Depuis la normalisation des relations diplomatiques entre le Maroc et Israël, la coopération entre les deux pays accélère et le les visites entre les responsables également. En effet, plusieurs ministres israéliens se sont rendus au Maroc et des responsables marocains également se sont déplacés en Israël. C'est dans cette dynamique que le ministre marocain des Affaires étrangères de la coopération africaine et des Marocains résidant à l'étranger, Nasser Bourita, se rendra en Israël pour une visite de travail.

Cette information a été annoncée par des médias marocains et israéliens. Ces médias citent une source gouvernementale israélienne, qui a déclaré : « Nous attendons prochainement Nasser Bourita pour une importante visite de travail et nous comptons sur ce déplacement pour élever le niveau de nos relations bilatérales avec l’ouverture d’ambassades ». Ainsi, pour cette visite, les bureaux de liaison actuellement en vigueur seront remplacés.

Le ministre marocain va donc procéder à l'ouverture de l’ambassade du Maroc en Israël. Les médias qui ont donné l'information affirment que cette visite sera bientôt effectuée pour répondre à la volonté d'Israël de consolider la coopération tous azimuts avec le Maroc, y compris aux niveaux sécuritaire et militaire. « La coopération constitue l’objectif principal de l’accord d’Abraham signé en décembre 2020 entre le Maroc, les États-Unis et Israël », a affirmé la source israélienne. Israël réaffirme donc sa détermination à élargir la coopération au-delà du politique, des investissements, de l’agriculture, du tourisme et des énergies pour englober l’emploi de travailleurs marocains dans les secteurs de l’habitat et de la santé[1]Un premier quota de 15000 travailleurs marocains attendu en Israël. « C’est un projet qui avance bien », a affirmé la source gouvernementale israélienne.

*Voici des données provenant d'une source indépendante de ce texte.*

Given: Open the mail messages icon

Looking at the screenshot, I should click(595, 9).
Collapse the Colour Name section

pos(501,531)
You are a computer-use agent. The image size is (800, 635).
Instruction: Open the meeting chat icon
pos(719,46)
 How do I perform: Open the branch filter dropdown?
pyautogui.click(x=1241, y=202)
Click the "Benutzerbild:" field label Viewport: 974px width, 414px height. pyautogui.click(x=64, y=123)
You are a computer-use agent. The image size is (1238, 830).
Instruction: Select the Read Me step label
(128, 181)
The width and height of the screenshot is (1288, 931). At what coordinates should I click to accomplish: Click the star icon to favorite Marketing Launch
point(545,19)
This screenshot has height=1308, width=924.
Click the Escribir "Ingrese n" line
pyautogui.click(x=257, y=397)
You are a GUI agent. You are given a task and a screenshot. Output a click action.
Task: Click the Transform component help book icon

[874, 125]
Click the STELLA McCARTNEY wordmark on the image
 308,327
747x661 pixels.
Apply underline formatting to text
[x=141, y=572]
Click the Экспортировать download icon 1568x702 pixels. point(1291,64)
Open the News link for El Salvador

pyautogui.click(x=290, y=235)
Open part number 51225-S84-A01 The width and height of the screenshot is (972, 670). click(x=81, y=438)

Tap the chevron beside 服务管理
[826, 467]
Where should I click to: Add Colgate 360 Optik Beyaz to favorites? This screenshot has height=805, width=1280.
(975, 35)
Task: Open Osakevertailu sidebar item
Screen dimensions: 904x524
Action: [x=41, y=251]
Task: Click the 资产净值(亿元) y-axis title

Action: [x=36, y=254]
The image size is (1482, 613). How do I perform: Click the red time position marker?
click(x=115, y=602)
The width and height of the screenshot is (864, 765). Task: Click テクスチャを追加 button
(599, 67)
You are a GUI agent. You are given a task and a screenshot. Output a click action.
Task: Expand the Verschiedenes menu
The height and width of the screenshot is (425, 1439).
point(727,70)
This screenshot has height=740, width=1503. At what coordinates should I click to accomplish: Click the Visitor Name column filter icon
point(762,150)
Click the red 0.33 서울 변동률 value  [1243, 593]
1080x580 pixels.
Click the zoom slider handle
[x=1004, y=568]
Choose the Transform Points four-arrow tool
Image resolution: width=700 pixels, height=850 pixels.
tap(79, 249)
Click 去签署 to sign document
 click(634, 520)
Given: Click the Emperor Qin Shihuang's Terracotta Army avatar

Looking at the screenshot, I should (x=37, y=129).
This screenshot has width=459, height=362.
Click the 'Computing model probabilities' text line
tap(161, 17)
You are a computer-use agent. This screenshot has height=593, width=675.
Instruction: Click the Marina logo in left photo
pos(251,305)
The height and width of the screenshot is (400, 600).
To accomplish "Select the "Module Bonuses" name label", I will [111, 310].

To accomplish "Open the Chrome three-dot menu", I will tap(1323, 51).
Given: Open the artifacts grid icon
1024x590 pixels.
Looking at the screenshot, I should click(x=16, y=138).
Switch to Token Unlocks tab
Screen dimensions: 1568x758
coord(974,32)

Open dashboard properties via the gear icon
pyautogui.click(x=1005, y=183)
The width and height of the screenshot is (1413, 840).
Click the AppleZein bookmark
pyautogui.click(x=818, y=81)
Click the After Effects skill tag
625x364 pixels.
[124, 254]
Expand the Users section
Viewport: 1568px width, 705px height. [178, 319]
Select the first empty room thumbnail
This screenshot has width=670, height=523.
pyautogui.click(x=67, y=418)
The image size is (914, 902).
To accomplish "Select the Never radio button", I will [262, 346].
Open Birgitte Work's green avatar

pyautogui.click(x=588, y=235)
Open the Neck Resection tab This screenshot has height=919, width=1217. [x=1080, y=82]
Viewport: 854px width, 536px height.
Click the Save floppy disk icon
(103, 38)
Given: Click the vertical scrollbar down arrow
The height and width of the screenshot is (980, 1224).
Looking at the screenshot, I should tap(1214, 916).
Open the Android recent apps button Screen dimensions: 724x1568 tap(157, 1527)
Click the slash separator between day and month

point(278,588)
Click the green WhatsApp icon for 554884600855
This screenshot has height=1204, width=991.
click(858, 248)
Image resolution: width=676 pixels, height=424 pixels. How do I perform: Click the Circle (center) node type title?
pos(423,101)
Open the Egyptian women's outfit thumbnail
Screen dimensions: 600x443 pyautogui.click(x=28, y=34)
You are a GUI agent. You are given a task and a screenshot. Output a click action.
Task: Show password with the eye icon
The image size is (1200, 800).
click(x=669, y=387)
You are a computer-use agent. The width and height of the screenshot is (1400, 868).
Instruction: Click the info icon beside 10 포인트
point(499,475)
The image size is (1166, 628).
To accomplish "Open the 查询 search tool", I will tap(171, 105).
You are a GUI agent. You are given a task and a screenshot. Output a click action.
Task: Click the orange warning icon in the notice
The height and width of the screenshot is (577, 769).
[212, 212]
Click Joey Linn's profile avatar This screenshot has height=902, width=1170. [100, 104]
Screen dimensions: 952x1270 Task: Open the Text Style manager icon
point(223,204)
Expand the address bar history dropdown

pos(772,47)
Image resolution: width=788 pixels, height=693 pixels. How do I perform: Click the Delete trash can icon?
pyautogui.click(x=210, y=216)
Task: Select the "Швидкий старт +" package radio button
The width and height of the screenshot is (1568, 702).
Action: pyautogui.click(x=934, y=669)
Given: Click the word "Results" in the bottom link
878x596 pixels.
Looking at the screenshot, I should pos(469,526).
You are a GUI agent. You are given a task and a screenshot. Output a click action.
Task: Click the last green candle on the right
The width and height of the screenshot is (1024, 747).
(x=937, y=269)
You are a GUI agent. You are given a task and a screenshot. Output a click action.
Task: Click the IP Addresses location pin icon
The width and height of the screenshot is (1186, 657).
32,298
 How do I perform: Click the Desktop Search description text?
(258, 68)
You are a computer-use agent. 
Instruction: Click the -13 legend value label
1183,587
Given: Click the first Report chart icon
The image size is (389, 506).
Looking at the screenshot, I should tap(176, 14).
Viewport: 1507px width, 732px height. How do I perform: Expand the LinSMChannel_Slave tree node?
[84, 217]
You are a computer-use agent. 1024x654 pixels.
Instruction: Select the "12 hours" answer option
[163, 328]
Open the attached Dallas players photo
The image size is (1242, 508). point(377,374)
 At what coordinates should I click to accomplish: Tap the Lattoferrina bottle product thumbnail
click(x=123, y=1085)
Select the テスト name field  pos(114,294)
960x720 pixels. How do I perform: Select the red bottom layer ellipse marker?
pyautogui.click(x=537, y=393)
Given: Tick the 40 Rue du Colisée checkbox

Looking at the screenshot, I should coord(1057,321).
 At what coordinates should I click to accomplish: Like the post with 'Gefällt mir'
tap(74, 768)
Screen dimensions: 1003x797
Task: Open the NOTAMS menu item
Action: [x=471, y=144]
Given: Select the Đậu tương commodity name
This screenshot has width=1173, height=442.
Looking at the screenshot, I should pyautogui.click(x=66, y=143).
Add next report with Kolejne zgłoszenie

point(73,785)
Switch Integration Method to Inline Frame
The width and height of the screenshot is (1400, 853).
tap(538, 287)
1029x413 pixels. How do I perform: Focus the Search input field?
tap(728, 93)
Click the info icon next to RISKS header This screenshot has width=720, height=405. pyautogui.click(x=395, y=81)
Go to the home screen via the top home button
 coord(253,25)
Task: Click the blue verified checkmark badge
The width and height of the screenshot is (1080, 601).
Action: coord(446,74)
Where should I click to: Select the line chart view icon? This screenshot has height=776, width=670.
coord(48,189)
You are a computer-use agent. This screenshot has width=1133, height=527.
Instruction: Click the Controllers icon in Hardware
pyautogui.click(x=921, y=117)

Il faut dire que depuis la normalisation des relations entre le Maroc et Israël, plusieurs projets de coopération ont vu le jour en dépit du rejet de cette nouvelle orientation marocaine par des partis politiques, organisations de la société civile au royaume et également par les voisins du Maroc, notamment l’Algérie, qui accuse le royaume de mettre en péril la stabilité de la région.